* _WHAT IS REQUIRED_: Down to the final character, output the records below as they stand.

* _INPUT DATA_:
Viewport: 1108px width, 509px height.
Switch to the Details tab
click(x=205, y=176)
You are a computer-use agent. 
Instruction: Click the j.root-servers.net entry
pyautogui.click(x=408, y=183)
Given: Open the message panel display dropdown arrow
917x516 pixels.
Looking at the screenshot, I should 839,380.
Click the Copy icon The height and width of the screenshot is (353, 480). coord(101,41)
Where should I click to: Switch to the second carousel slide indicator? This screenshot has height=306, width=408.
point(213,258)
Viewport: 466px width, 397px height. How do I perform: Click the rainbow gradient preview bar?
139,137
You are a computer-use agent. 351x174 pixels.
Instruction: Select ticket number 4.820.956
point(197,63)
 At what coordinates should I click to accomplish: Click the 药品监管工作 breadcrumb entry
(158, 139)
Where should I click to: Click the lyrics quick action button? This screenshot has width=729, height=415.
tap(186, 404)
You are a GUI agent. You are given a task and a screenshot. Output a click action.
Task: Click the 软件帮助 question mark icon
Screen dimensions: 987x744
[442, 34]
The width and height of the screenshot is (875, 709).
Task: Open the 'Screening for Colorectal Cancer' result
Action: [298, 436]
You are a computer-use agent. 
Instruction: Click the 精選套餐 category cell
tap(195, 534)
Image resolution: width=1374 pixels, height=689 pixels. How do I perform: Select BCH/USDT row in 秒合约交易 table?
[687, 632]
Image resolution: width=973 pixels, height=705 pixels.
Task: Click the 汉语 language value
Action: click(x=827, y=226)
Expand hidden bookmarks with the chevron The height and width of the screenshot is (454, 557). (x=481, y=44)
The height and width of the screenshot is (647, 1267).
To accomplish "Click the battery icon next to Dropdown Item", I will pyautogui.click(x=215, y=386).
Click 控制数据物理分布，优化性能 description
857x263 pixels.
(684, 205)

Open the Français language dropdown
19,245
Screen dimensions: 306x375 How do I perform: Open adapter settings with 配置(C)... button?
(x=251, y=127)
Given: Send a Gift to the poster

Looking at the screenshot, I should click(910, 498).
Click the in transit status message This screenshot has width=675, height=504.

* _WORKED SOLUTION_:
Viewport: 1108px width, 509px height.
Switch to the Details tab
click(x=205, y=176)
You are a computer-use agent. 
Instruction: Click the j.root-servers.net entry
pyautogui.click(x=408, y=183)
Given: Open the message panel display dropdown arrow
917x516 pixels.
Looking at the screenshot, I should 839,380.
Click the Copy icon The height and width of the screenshot is (353, 480). coord(101,41)
Where should I click to: Switch to the second carousel slide indicator? This screenshot has height=306, width=408.
point(213,258)
Viewport: 466px width, 397px height. How do I perform: Click the rainbow gradient preview bar?
139,137
You are a computer-use agent. 351x174 pixels.
Instruction: Select ticket number 4.820.956
point(197,63)
 At what coordinates should I click to accomplish: Click the 药品监管工作 breadcrumb entry
(158, 139)
Where should I click to: Click the lyrics quick action button? This screenshot has width=729, height=415.
tap(186, 404)
You are a GUI agent. You are given a task and a screenshot. Output a click action.
Task: Click the 软件帮助 question mark icon
Screen dimensions: 987x744
[442, 34]
The width and height of the screenshot is (875, 709).
Task: Open the 'Screening for Colorectal Cancer' result
Action: [298, 436]
You are a computer-use agent. 
Instruction: Click the 精選套餐 category cell
tap(195, 534)
Image resolution: width=1374 pixels, height=689 pixels. How do I perform: Select BCH/USDT row in 秒合约交易 table?
[687, 632]
Image resolution: width=973 pixels, height=705 pixels.
Task: Click the 汉语 language value
Action: click(x=827, y=226)
Expand hidden bookmarks with the chevron The height and width of the screenshot is (454, 557). (x=481, y=44)
The height and width of the screenshot is (647, 1267).
To accomplish "Click the battery icon next to Dropdown Item", I will pyautogui.click(x=215, y=386).
Click 控制数据物理分布，优化性能 description
857x263 pixels.
(684, 205)

Open the Français language dropdown
19,245
Screen dimensions: 306x375 How do I perform: Open adapter settings with 配置(C)... button?
(x=251, y=127)
Given: Send a Gift to the poster

Looking at the screenshot, I should click(910, 498).
Click the in transit status message This screenshot has width=675, height=504.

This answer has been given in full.